WHAT YOU SHOULD DO:
From the line containing "Viewport: 353px width, 231px" down to the last line of the listing, quote everything word for word, and nothing else, keeping pictures out.

********************

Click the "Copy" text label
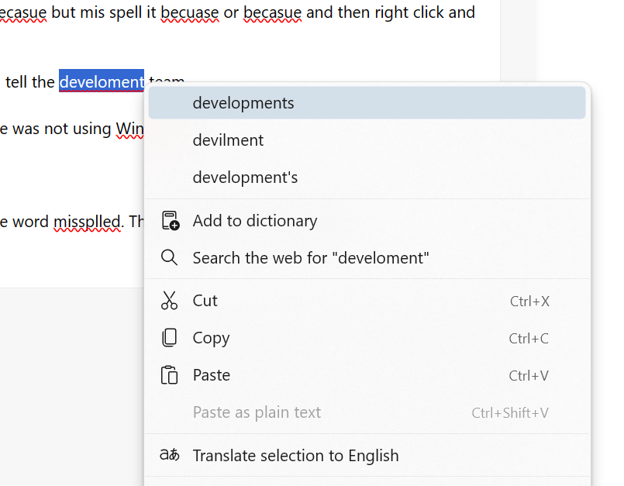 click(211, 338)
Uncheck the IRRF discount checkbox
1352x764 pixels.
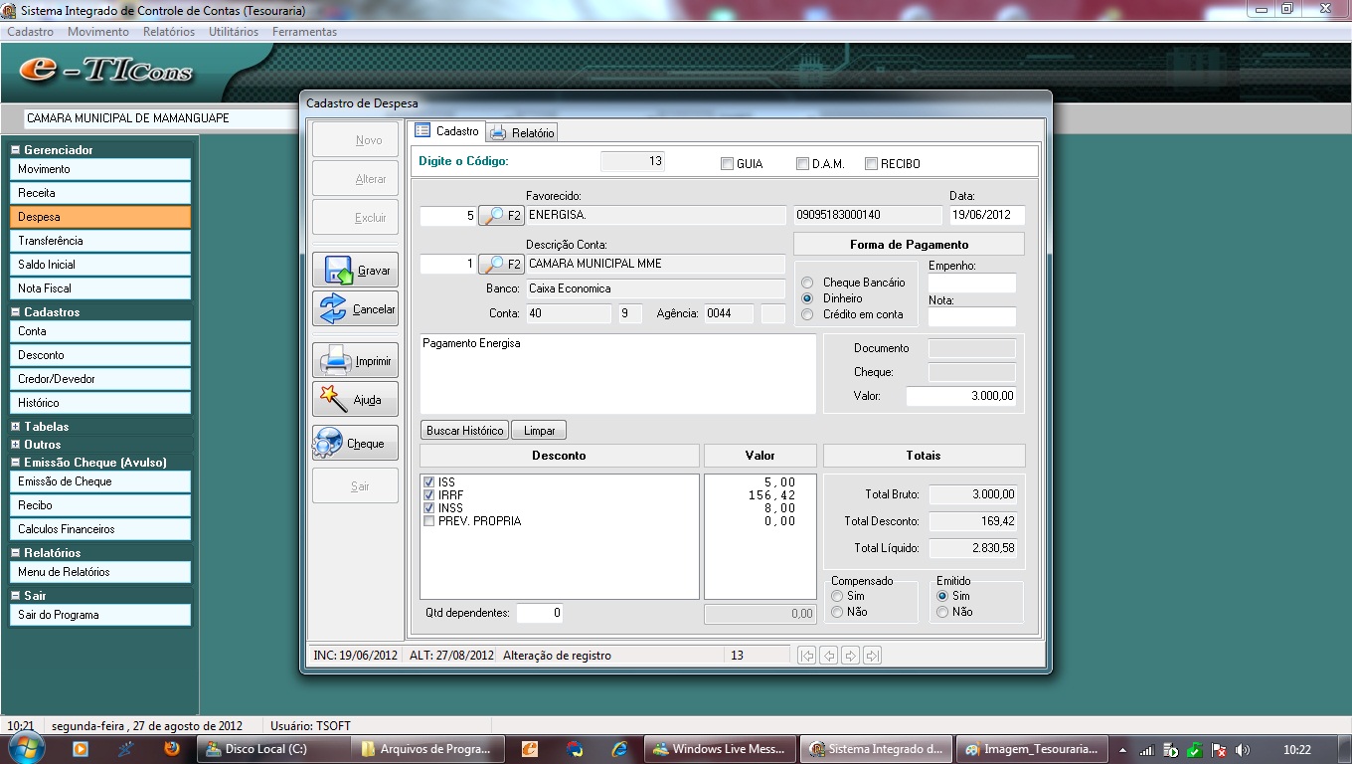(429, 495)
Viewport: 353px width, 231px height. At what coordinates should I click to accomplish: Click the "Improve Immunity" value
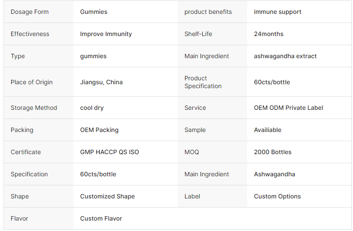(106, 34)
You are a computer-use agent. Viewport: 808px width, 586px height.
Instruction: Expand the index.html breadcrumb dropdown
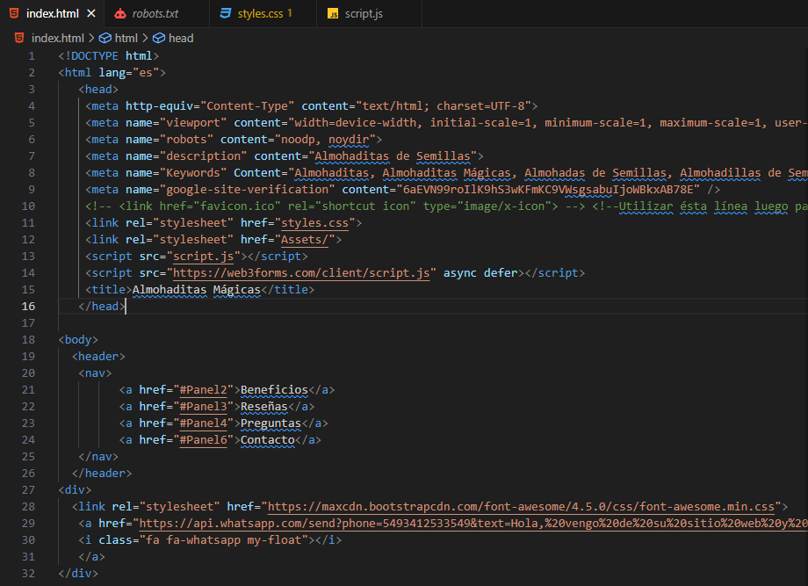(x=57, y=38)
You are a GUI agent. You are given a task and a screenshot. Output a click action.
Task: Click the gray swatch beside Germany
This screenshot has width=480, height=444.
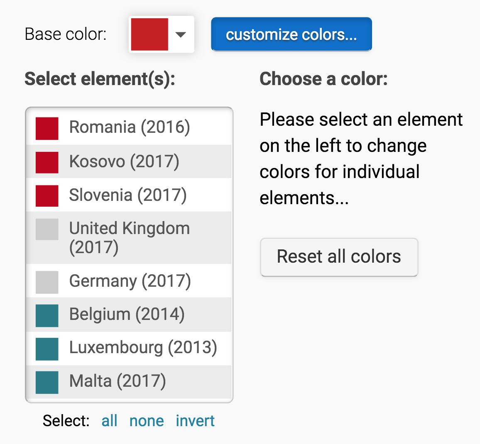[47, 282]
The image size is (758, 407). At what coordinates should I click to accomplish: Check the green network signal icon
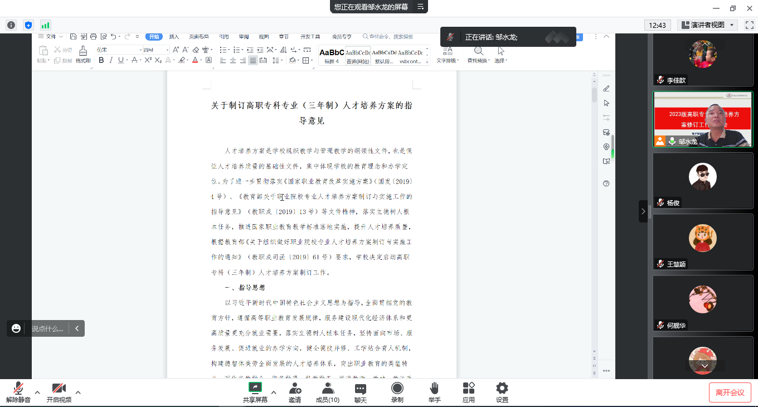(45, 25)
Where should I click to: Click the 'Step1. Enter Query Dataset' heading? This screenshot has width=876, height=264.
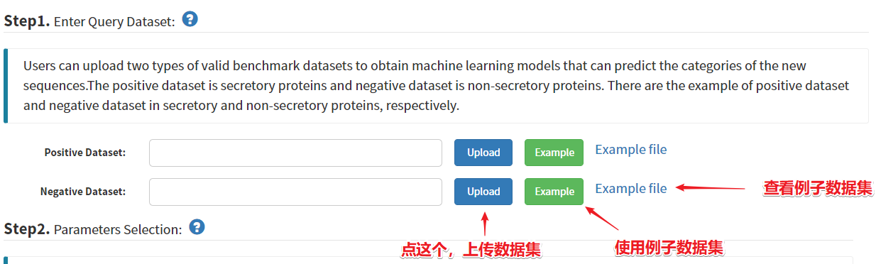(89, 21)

********************

RESULT FOR THIS EXERCISE:
Viewport: 353px width, 231px height. At what coordinates should I click to accomplish: Click the "Improve Immunity" value
(106, 34)
You are a computer-use agent. Viewport: 808px width, 586px height.
Instruction: Expand the index.html breadcrumb dropdown
(x=57, y=38)
You are a GUI agent. You are given a task and a screenshot. Output a click action.
Task: Click the gray swatch beside Germany
This screenshot has width=480, height=444.
[47, 282]
The image size is (758, 407). At what coordinates should I click to accomplish: Check the green network signal icon
(45, 25)
Where should I click to: Click the 'Step1. Enter Query Dataset' heading? This screenshot has width=876, height=264.
(89, 21)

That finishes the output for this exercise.